# Meet "Baby" !



## xenesthis (Jun 20, 2010)

*"Baby" got back!*

Meet "Baby" !:worship:

www.youtube.com/watch?v=q4pdjjCP038


----------



## Rick McJimsey (Jun 20, 2010)

How do you know she's the largest in the US?
Did you get measurements from everyone elses centipedes?



> Originally posted by *xenesthis*
> Nat. Geographic searched everywhere last year and said she was the biggest. IF somebody has one bigger, let's see the proof. Otherwise, at 13", I can't believe you are actually questioning that


You ask for proof of larger ones, but you can't provide any proof that yours is the *largest*?
I'd also be interested in a few ruler shots. Did you include antennae and terminal legs in your "13in" measurement?


----------



## xenesthis (Jun 20, 2010)

*Rick*

Do you EVER have anything to post that isn't negative??????????????? Your personal bias is displayed every time you post. 

Nat. Geographic looked everywhere two years ago for the largest centipede in the U.S. This was the one. IF there is another one, where the hell is the proof?


----------



## Rick McJimsey (Jun 20, 2010)

xenesthis said:


> Do you EVER have anything to post that isn't negative??????????????? Your personal bias is displayed every time you post.


Sure I do, just not when people are claiming things they can't back up. Yes, I also have a bias against exaggerated claims.
I fail to see how my inquiry is negative, I'm just trying to figure out how you know "Baby" is the largest in the US.
I'd also be curious as to "Baby"s history, was she CB or WC? If she is CB, how old is she and what is the origin of her parents?


----------



## xenesthis (Jun 20, 2010)

*13"*

13" centipede has measured by Nat. Geographic and myself plus as you can see in the video the ruler for scale, and you think there is several centipedes or more in the U.S. that exceed this???
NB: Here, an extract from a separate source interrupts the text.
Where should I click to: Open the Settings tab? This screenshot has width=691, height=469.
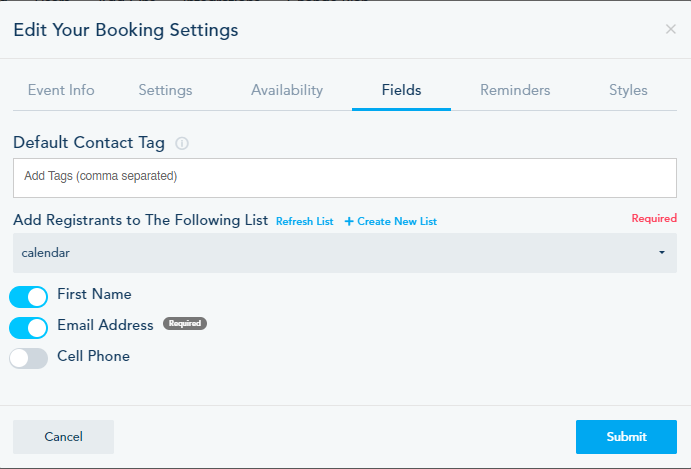coord(165,90)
You obviously don't understand the rarity of this species, the commercial-captive history on them and the record sizes known to-date.

IF you didn't know and your tone was different, you would come across differently,  but I know you Rick. I know your tone and see what you are up to - again. Your pattern is well-known.


----------



## Arachnopets (Jun 20, 2010)

*Admin note:*

To the both of you .....

Quit the crap and take it to PM. Seriously, not another word, I mean it! 

Debby


----------



## nissan480 (Jun 20, 2010)

Darn nice pede!

That would be cool to have a pede larger then a ruler. Had one I would say was over eleven inches at it was impressive watching him cruise around his 20 gal.
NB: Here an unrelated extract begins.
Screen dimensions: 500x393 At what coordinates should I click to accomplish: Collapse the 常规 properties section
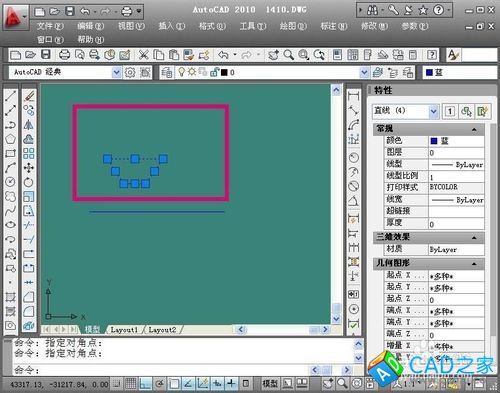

He was the only pede ive scene that would hold roach up right like yours did. He would would also arch his the first few segments and use his body weight to hold the large dubia.


Wish you could get some more of these in, for under a bill a piece.....dreamin


----------



## ragnew (Jun 20, 2010)

Very sharp pede Todd! Nice pick up buddy!


----------



## J.huff23 (Jun 20, 2010)

Thats definitly a good looking pede man. Thats a keeper for sure.


----------



## beetleman (Jun 20, 2010)

oh she's a real looker alright:drool: she was mine i got her when she was about 4" wc, ive had her for about 8 years,wasn't planning on selling her,but nat geo needed a monster for a documentry,they paid me well for her,she went to a good cause,when they were done filming her they gave her to glades herp which kept her for awhile,i wanted to buy her back but they wanted alittle too much,(being she's alot older now)i really wanted her back........oh well.but i got another little beastie that i will keep FOREVER!!! i'm glad todd got her,she's in good hands:clap:


----------



## Rick McJimsey (Jun 20, 2010)

beetleman said:


> oh she's a real looker alright:drool: she was mine i got her when she was about 4" wc, ive had her for about 8 years,wasn't planning on selling her,but nat geo needed a monster for a documentry,they paid me well for her,she went to a good cause,when they were done filming her they gave her to glades herp which kept her for awhile,i wanted to buy her back but they wanted alittle too much,(being she's alot older now)i really wanted her back........oh well.but i got another little beastie that i will keep FOREVER!!! i'm glad todd got her,she's in good hands:clap:


Wow! How many times did she molt to get to be so large? Any idea on where she was originally collected? What documentary did she show up in?
Todd, this is what I meant by "history".
Thanks for the info, Beetleman! I hope she does well, she is pretty old, it appears.


----------



## ragnew (Jun 20, 2010)

I was wondering if this was the one that you sold Pete. She definitely ended up in good hands again.


----------



## super-pede (Jun 21, 2010)

I have kept a 12 1/2 inch Malaysian.I also knew someone with a 13 inch Scolopendra heros
When did Nat.Geo go on this supposed "largest centipede search"may I ask.I would also like to see proof that she is the largest.
I am gonna side with rick on this one,sorry.


----------



## nissan480 (Jun 21, 2010)

Well the fly's are attacking so we know where this thread has gone.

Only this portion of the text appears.